About 40 years ago the staid world of numerical analysis was shaken by the announcement of an algorithm for taking the Fourier transform in about 4*n*log(n) steps. It had been thought to require 4n2 steps and was a common calculation despite the cost. The paper by Cooley & Tukey (Math. Comput. 19, 297−301 (1965)) described a strange calculation that produced the correct results although the reason was difficult for most to understand. About 20 years ago a very short Fortran program to perform the calculation was published. I do not have that reference but the program was so short that I transcribed it to PL/I at the time and just now (2001) from PL/I to the GNU dialect of C. This program must rank near the top according to the combined attributes of short, fast, useful and obscure. Technically the calculation is for the Discrete Fourier Transform, or DFT. Here is my most recent C version. (OCaml and Algol 68 too) Here is an MP Code for 2D FFT.

A recent slogan is “A program must not only work but must appear to work”. The above program works but alas it does not appear to me to work. There are two difficulties in understanding the short program:

It recently occurred to me that there is an easy and elementary proof that the program is correct even though it sheds no light on how the program works. Program proofs usually “explain” is some formal sense the logic of the program. Not so here. If you know a little vector space theory see this for a synopsis of the proof.
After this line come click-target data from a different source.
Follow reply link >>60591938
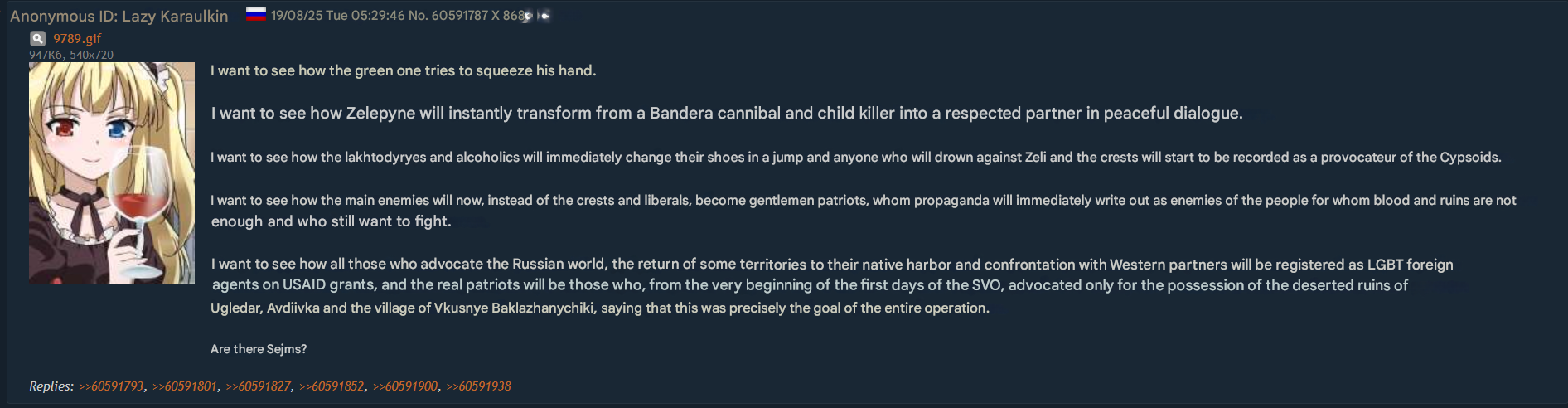This screenshot has height=408, width=1568. click(479, 386)
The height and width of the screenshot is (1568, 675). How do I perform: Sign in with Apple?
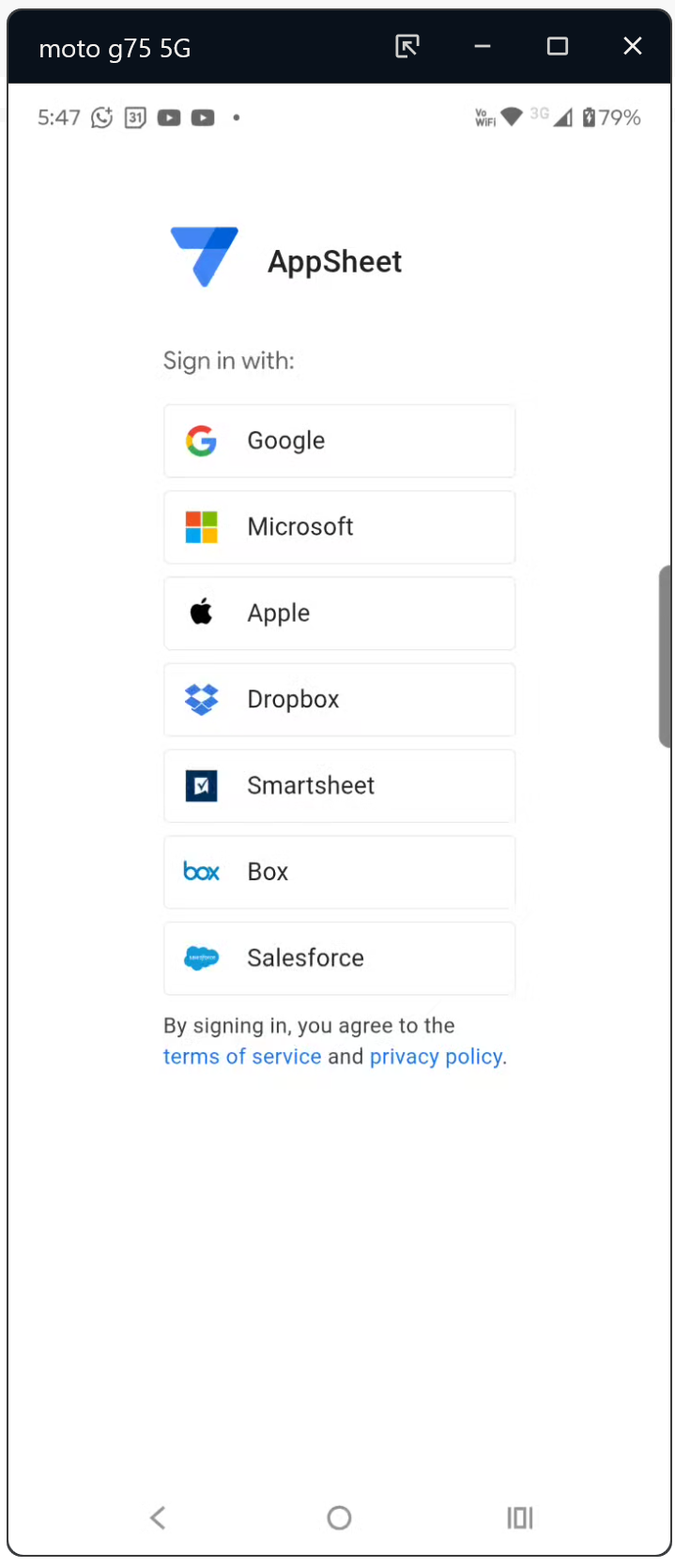pos(339,613)
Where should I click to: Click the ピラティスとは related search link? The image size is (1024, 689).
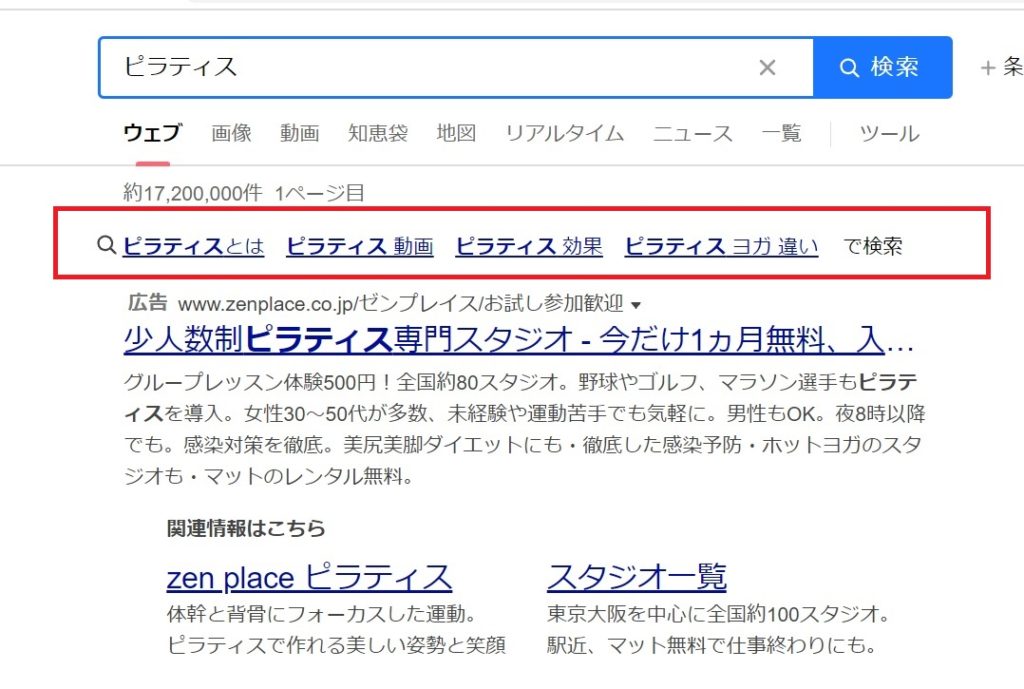click(193, 246)
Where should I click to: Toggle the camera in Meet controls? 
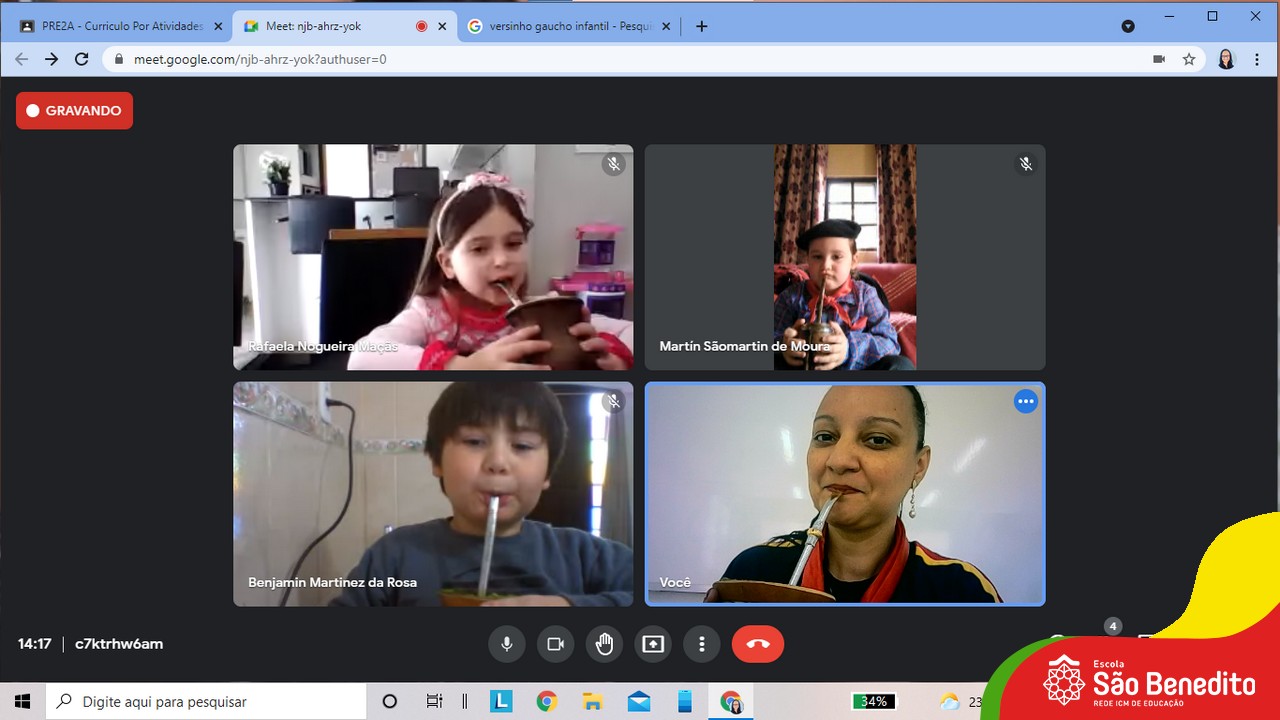(556, 644)
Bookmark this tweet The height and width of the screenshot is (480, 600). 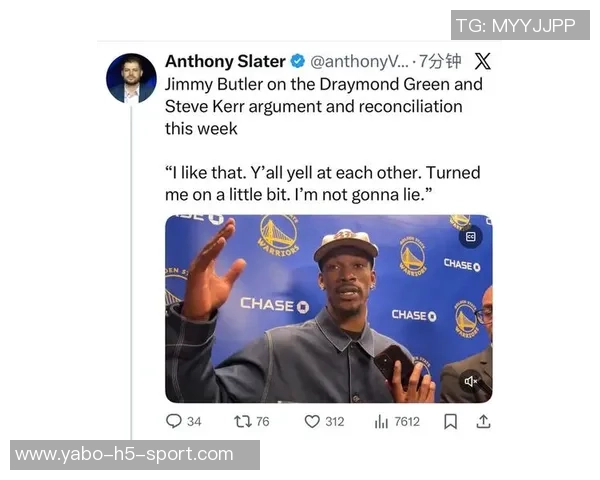450,421
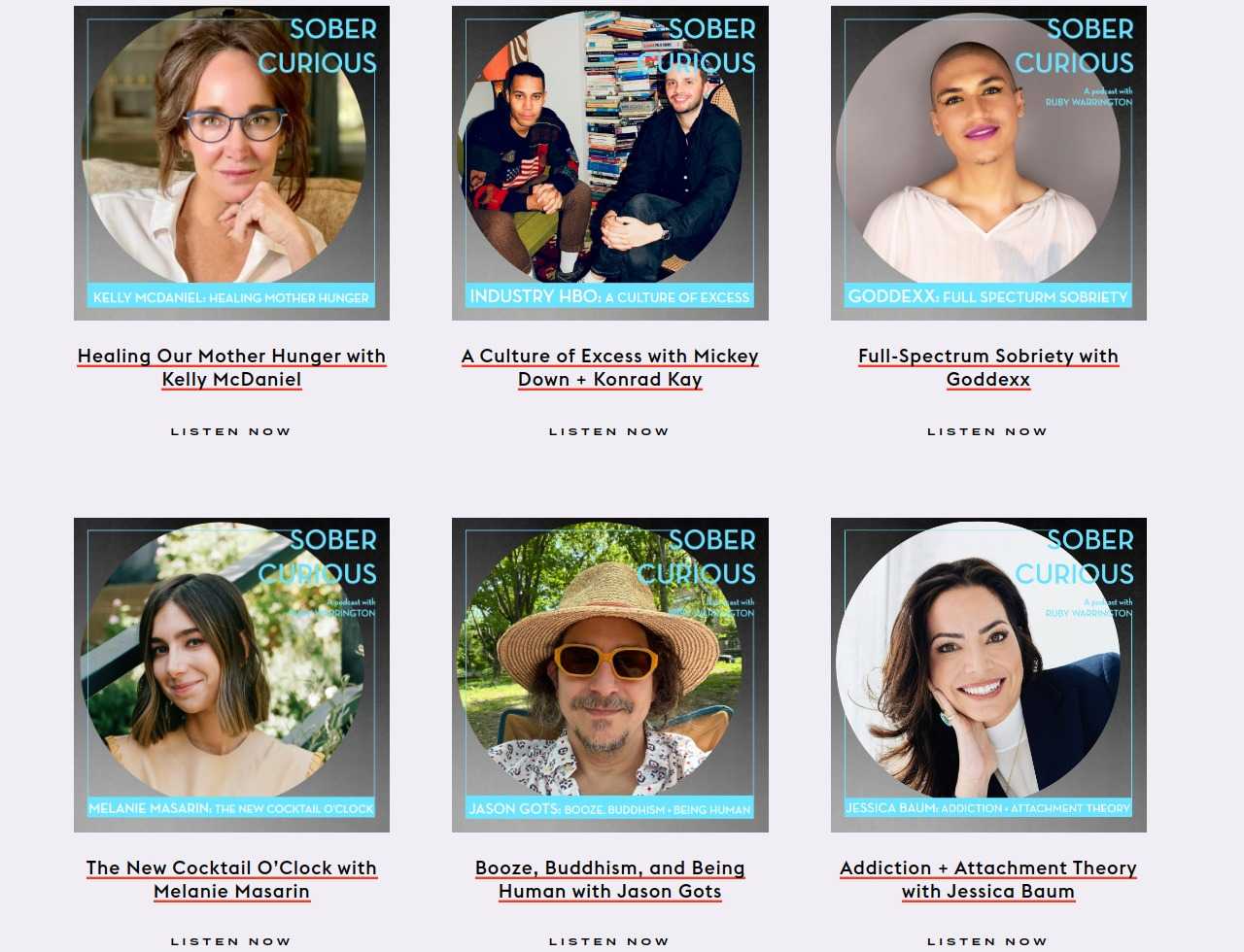Open Jason Gots episode cover image

[x=610, y=674]
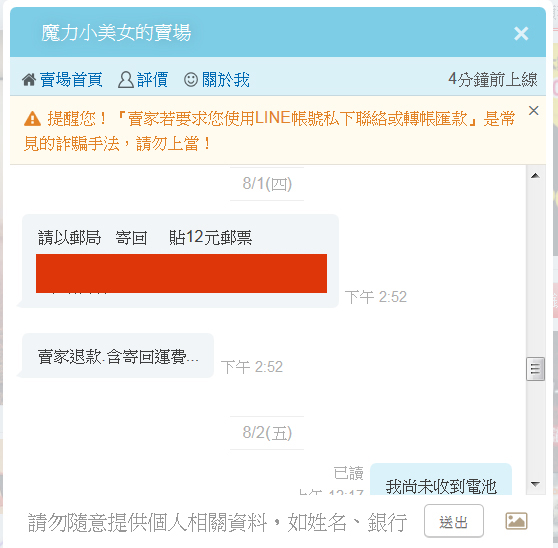Open the 賣場首頁 link
The image size is (558, 548).
pos(71,79)
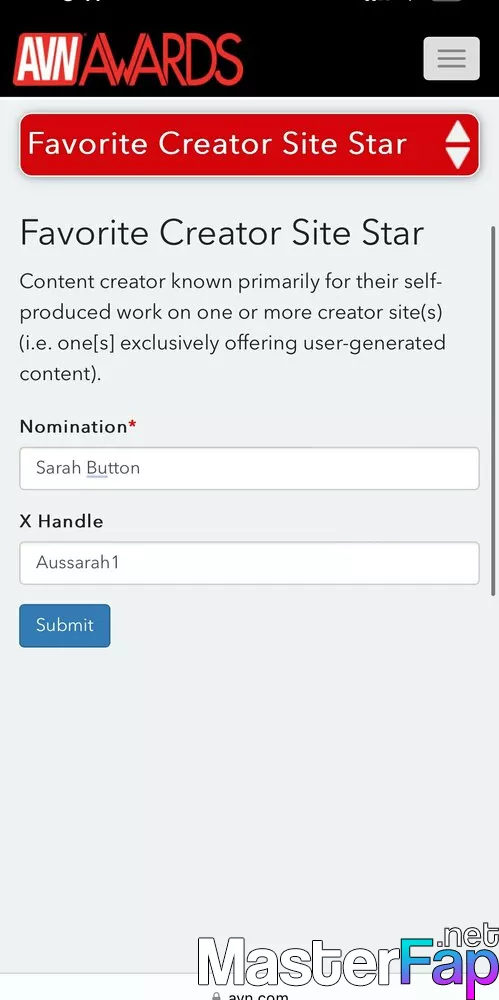Click the up/down arrows on category selector
The height and width of the screenshot is (1000, 499).
[458, 145]
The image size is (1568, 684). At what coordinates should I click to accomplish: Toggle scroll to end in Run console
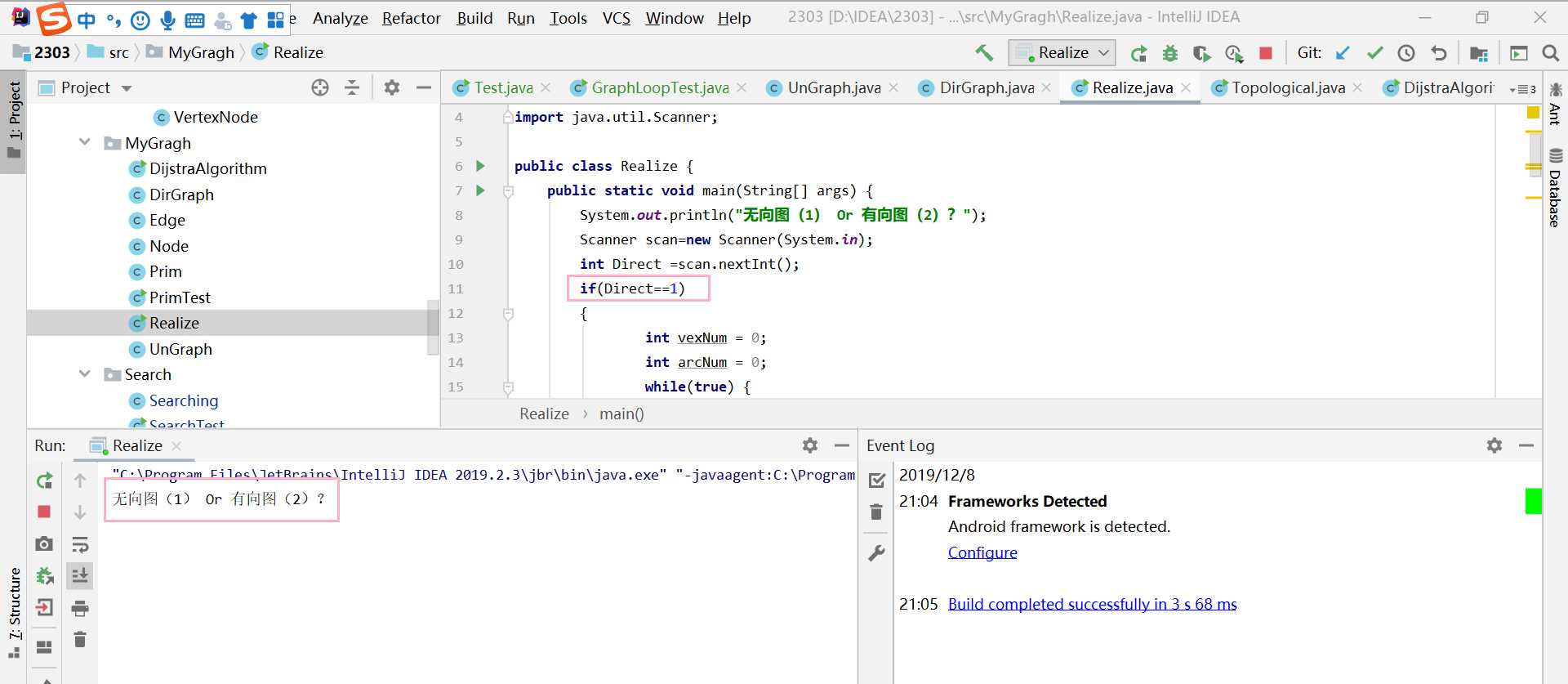[80, 576]
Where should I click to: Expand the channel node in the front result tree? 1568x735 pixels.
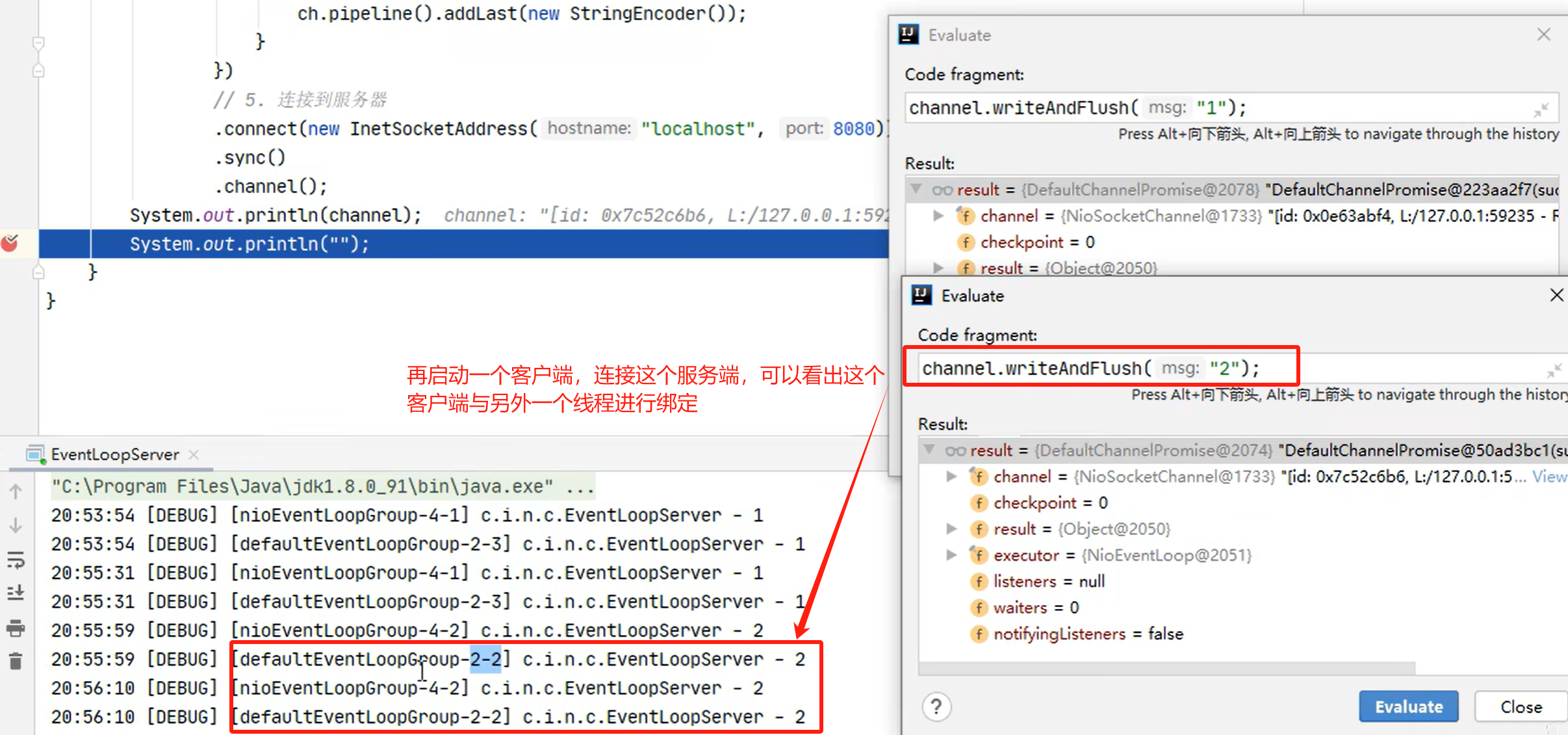(x=951, y=476)
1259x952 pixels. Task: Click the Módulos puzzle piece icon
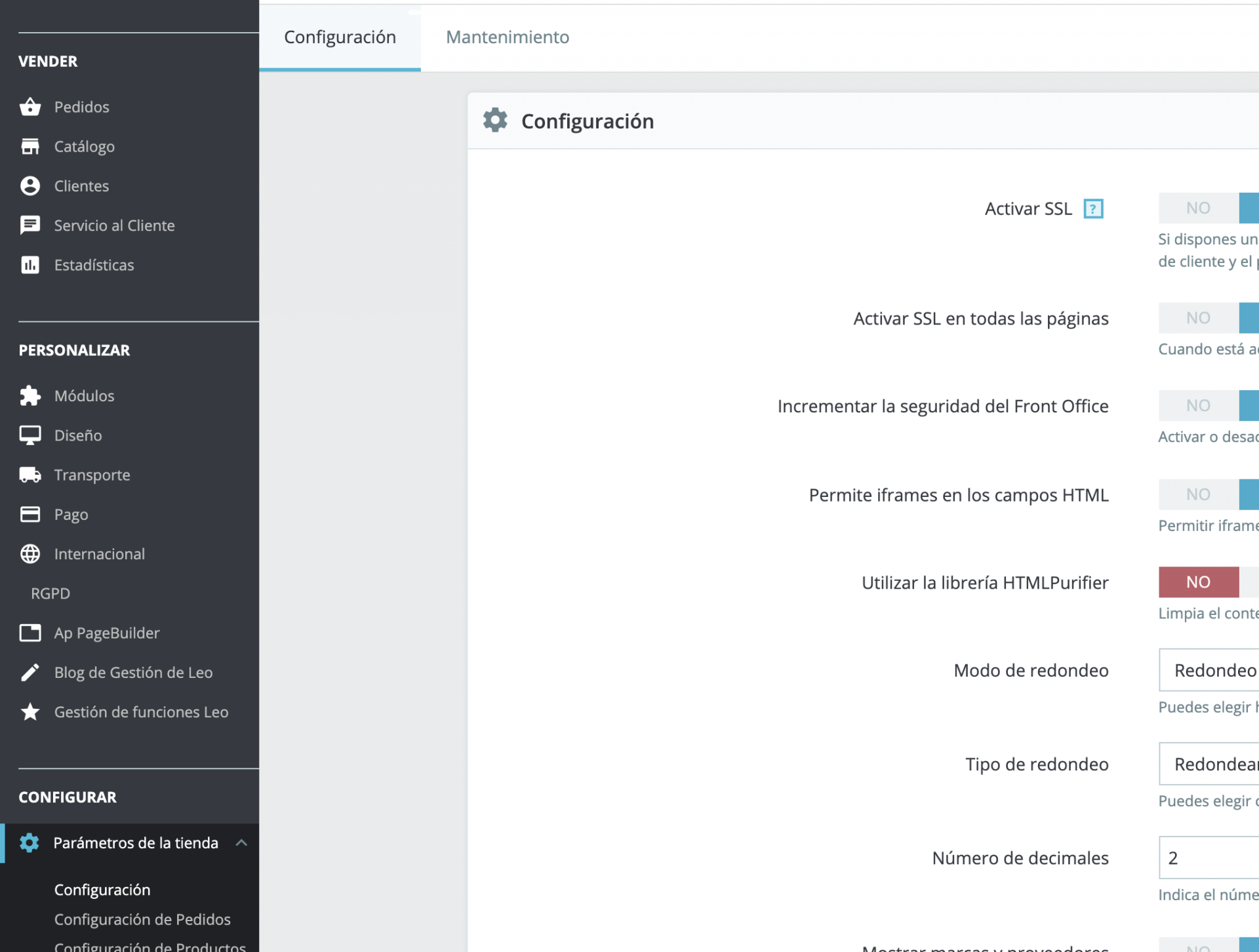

The routine “fft” takes a reference to an array of complex numbers and returns when it has replaced those numbers with their discrete Fourier transform. The size must be a power of two. This proof is for the particular size, 1024, of the array. (If your array size is different you can modify and run my code.)

One prerequisite is a little theory on vector spaces, in particular a 1024 dimensional vector space over the field of complex numbers. The 1024 complex numbers that are the inputs to fft are the components of a vector in the space and so are the returned values. The transformation between input in output is linear.

I provide here a top level view of the proof here with links to elaborations of the steps. This is the only glue that holds the proof together.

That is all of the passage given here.